About The Walrus
The Walrus was founded in 2003. As a registered charity, we publish independent, fact-based journalism; we produce national, ideas-focused events, including our flagship series The Walrus Talks; and we train emerging professionals in publishing and non-profit management. The Walrus is invested in the idea that a healthy society relies on informed citizens.
The Walrus publishes content nearly every day at thewalrus.ca and ten times per year in print. Our editorial priorities include politics and world affairs, health and science, society, the environment, law and justice, Indigenous issues, business and economics, the arts (including music, dance, film and television, literature, fiction, and poetry), and Canada’s place in the world.
Based in Toronto, The Walrus currently has a full-time editorial staff of fifteen, and we work with writers and artists across Canada and the world. Our masthead can be found here.
The Walrus is Independent
The Walrus is a charity (No. 861851624-RR0001) and has no corporate owners. We are accountable only to you—our audience.
The Walrus is overseen by a board of directors with the support of a national advisory committee, and an education review committee. These invaluable volunteers provide organizational leadership without direct influence over the journalism or other content produced by The Walrus.
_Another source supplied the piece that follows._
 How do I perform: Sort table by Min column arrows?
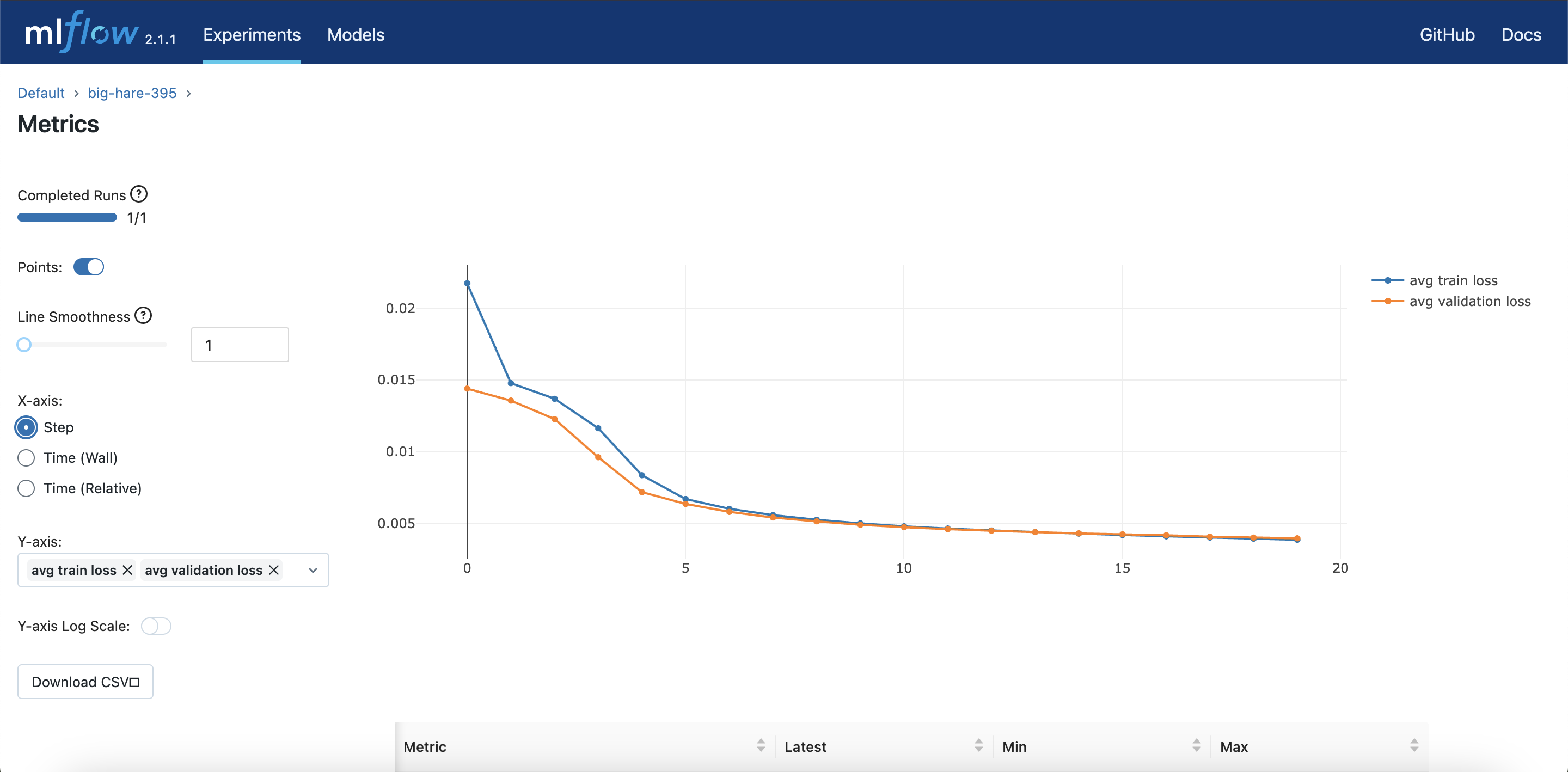pyautogui.click(x=1196, y=745)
Our revenue comes from multiple sources, including circulation, advertising, sponsorships, donations, government grants, and earned revenue from events and The Walrus Lab.
Funding and Grants
The Walrus receives funding from external organizations for certain projects. For example, the Slaight Family Foundation funds the Allan Slaight Writer’s Fund. Funding organizations do not have any direct influence over editorial content.
The Walrus, like other Canadian publications, receives financial support from the Canada Periodical Fund of the Department of Canadian Heritage. A description of this funding is available here.
More than 2,000 donors and sponsors supported The Walrus in 2018.
The Walrus is committed to reporting that is fair, accurate, complete, transparent, and independent.
Stories that appear in The Walrus are fact-checked. Our fact checkers verify everything from broad claims made by authors to small details, such as dates and the spelling of names. Fact-checking records at The Walrus are archived in storage once a story is published.
The Walrus counts on its writers to make independent evaluations of difficult topics. The best journalism—no matter how descriptive, opinion driven, or narrative driven—is based on facts, and those facts should be clearly presented in the story. The Walrus is committed to ensuring the validity of arguments and finding balance between various perspectives on any given issue, while keeping in mind the reliability and motivations of individual sources.
As soon as The Walrus is made aware of an error, fact-checkers will review the statement in question. Any needed corrections will be noted online at the bottom of the article and, if the error originally appeared in print, in the next print issue. The correction will reference the original error and supply the correct information and the date.
If you notice an error in something published by The Walrus, please send us a message at firstname.lastname@example.org with the subject line “Correction.”
The Walrus allows the use of pseudonyms in published journalism only in the case of a clear and pressing need for anonymity, such as the legitimate concern for the safety of sources, or where personal privacy must be protected for serious reasons. The decision to use a veiled source is made solely at the discretion of the editors of The Walrus.
Journalism at The Walrus is produced independently of commercial or political interests. The editorial staff and writers do not accept gifts in order to avoid any conflict of interest or appearance thereof. When a writer relies on an organization for travel or access to an event or product, we are transparent about the relationship and note it within the relevant work. We also cite potential conflicts of interest—and, where applicable, credit funding sources—on the same page as the relevant work.
Contributors are contractually obligated to disclose practices that may deviate from the ethics policy of The Walrus to our editorial team.
The Walrus maintains a style guide and an ethics policy, both of which are regularly reviewed and updated to reflect current conversations about culture and terminology.
For any situation not covered by this policy, we refer to the Ethics Guidelines of the Canadian Association of Journalists.
The Walrus invites feedback from the public on the values, issues, and ideas covered in our journalism. Audience feedback may help The Walrus develop an individual story or line of coverage, answer questions that a story may raise, identify related or under-covered issues, and learn about new sources, experts, and perspectives. If you have any questions, ideas, or comments, you can reach us at email@example.com. This address is monitored by the digital staff, and emails are forwarded to the appropriate departments.
Inclusiveness is at the heart of thinking and acting as journalists—and supports the educational mandate of The Walrus. Race, class, generation, gender, sexual orientation, ability, and geography all affect point of view. The Walrus believes that reflecting societal differences in reporting leads to better, more nuanced stories and a better-informed community.
The Walrus is committed to employment equity and diversity.
The Walrus sends out a yearly voluntary survey to full-time employees in order to compile statistics about employment equity. To protect individual privacy, we do not publicly disclose the results of this survey.